The titles of “Spondulics” and “Saturnine” also originated with Joyce, and the connection to the Irish literary giant is more than simply borrowed words. Joyce’s texts mutated the English language out of a combination of musicality, intellectual playfulness, and imaginative expedience – the ideas that he sought to communicate couldn’t be fully captured by the existing vernacular, necessitating a tangled web of cross-references, leaps of consciousness, and verbal gymnastics.
Krock’s compositions work in a parallel manner; at times rigorously notated, at others abstractly communicated, the pieces in the LIDDLE book are a mélange of sonic puzzles being solved in real time by his highly attuned ensemble. The repertoire developed during a monthly residency at New York City’s Club Bonafide. “We started rehearsing at minimum once a week,” Krock recalls. “I kept writing more and more ridiculously complicated and abstract conceptual music and they would always nail it.

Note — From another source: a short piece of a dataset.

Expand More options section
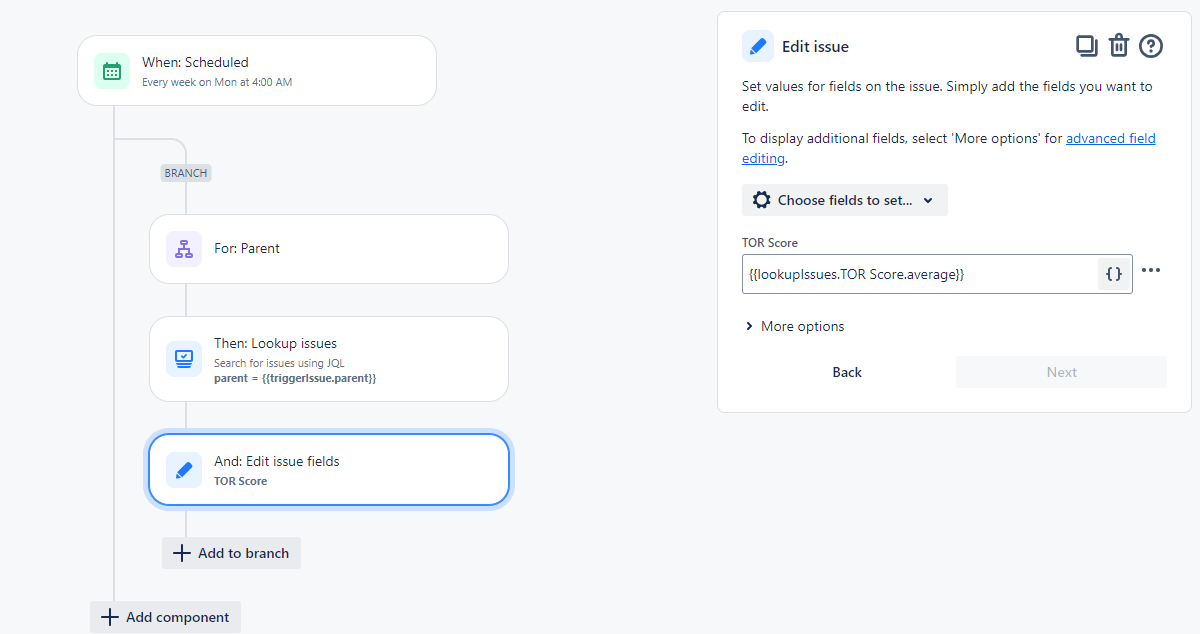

So at a certain point my attitude changed to wanting to stump these guys, because we had the luxury of time to get deep into the nitty gritty of it all.”
One of the models for this approach was Steve Coleman’s Five Elements, which so deeply imbibed the bandleader’s singular vocabulary that it became second nature, sounding fluid and natural, even as its forms were uncanny and dizzyingly complex. “We wanted to really internalize the music and the concepts behind it, and be able to feel that we were legitimately dealing with it,” Krock says. “So we rehearsed incessantly and through the course of that we became tight-knit friends as well as collaborators.”

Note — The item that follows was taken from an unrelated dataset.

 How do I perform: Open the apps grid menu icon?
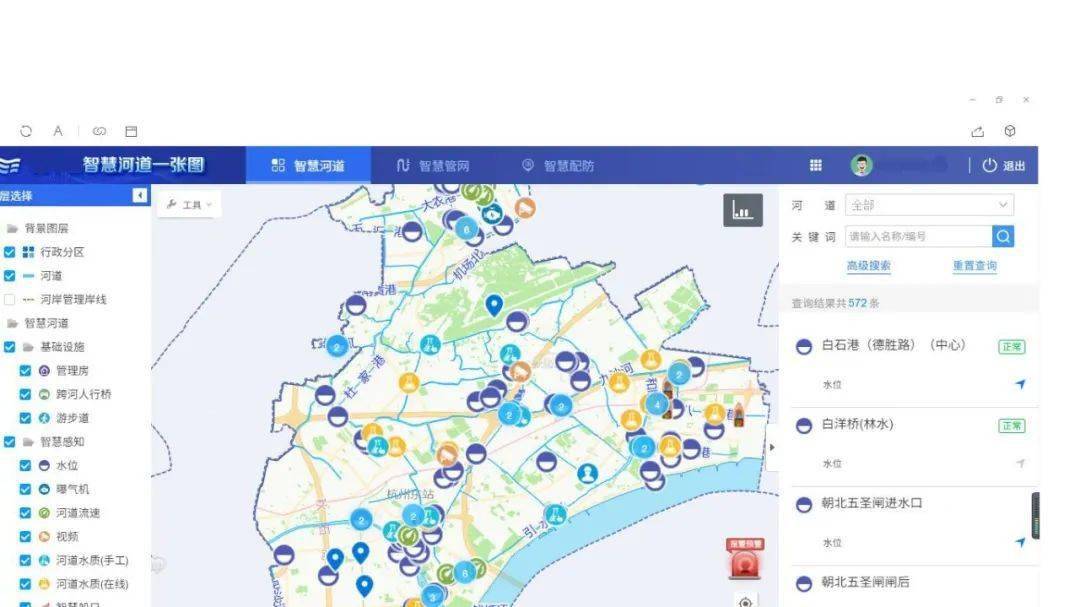pyautogui.click(x=816, y=166)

Another touchstone for the band is Elliott Carter, who Krock met at a celebration for the composer’s 103 rd birthday – mere weeks before his passing. Relatively unfamiliar with his work prior to their paths crossing, Krock soon became obsessed and delved deeply into Carter’s notoriously challenging Harmony Book. Both “Knuckle Hair” and “Saturnine” are direct results of Krock’s studies of Carter’s “Book full of puzzles with no explanation.”

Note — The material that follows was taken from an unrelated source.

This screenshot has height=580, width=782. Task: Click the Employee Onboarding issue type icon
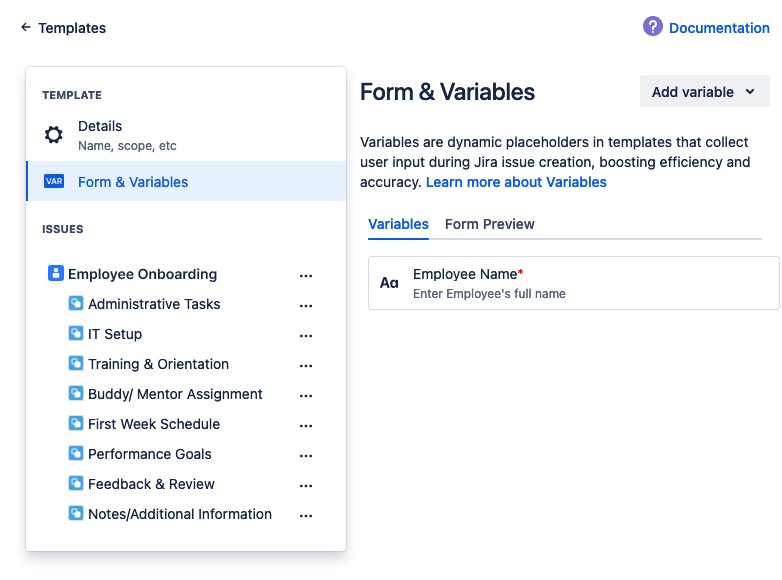click(x=55, y=273)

The opening track, “(flip)” was written in response to a piece by Andrew D’Angelo for the long-running and influential quartet Human Feel, built upon tone rows from the Carter book that are put through a number of reversals and iterations. “Please Stop,” on the other hand, is a more spontaneous creation, a simple chord progression assembled in the studio and layered over a bed of atmospherics conjured by Hirvonen and guest guitarist Simon Jermyn.
Anthony Braxton’s monumental Creative Orchestra Music 1976 was one of the inspirations that led to Krock pursuing a big band, but the composer has been influential across his work. For LIDDLE, Krock includes a rendition of the saxophonist’s “Opus 23b,” originally recorded in 1974 with Kenny Wheeler, Dave Holland and Jerome Cooper. “I really admire Anthony Braxton for his daring,” Krock says. “His work set the pace for the mentality of writing the music that you want to write and worrying about whether or not it’s possible later.”
That attitude spawned Krock’s “Memphis,” which he devised while on tour in the titular city. The piece was conceived by creating tracks directly in the audio software Logic, and he assumed it was impossible to be played by human hands due the constantly shifting tempos. Ellman-Bell nonetheless rose to the challenge and mastered the tune’s tricky convolutions.
With these two projects, Krock now has a perfect fit for nearly any idea he can conjure: the big band offering power on a massive scale, LIDDLE remaining flexible and able to navigate the composer’s most devious imaginings. “I’d like to keep these two projects to anchor me into the future,” Krock concludes. “Big Heart Machine is the behemoth, LIDDLEis a monster in it’s own right. It’s a way for me to challenge some of my favorite musicians and get excited by the way they passionately attack those challenges.”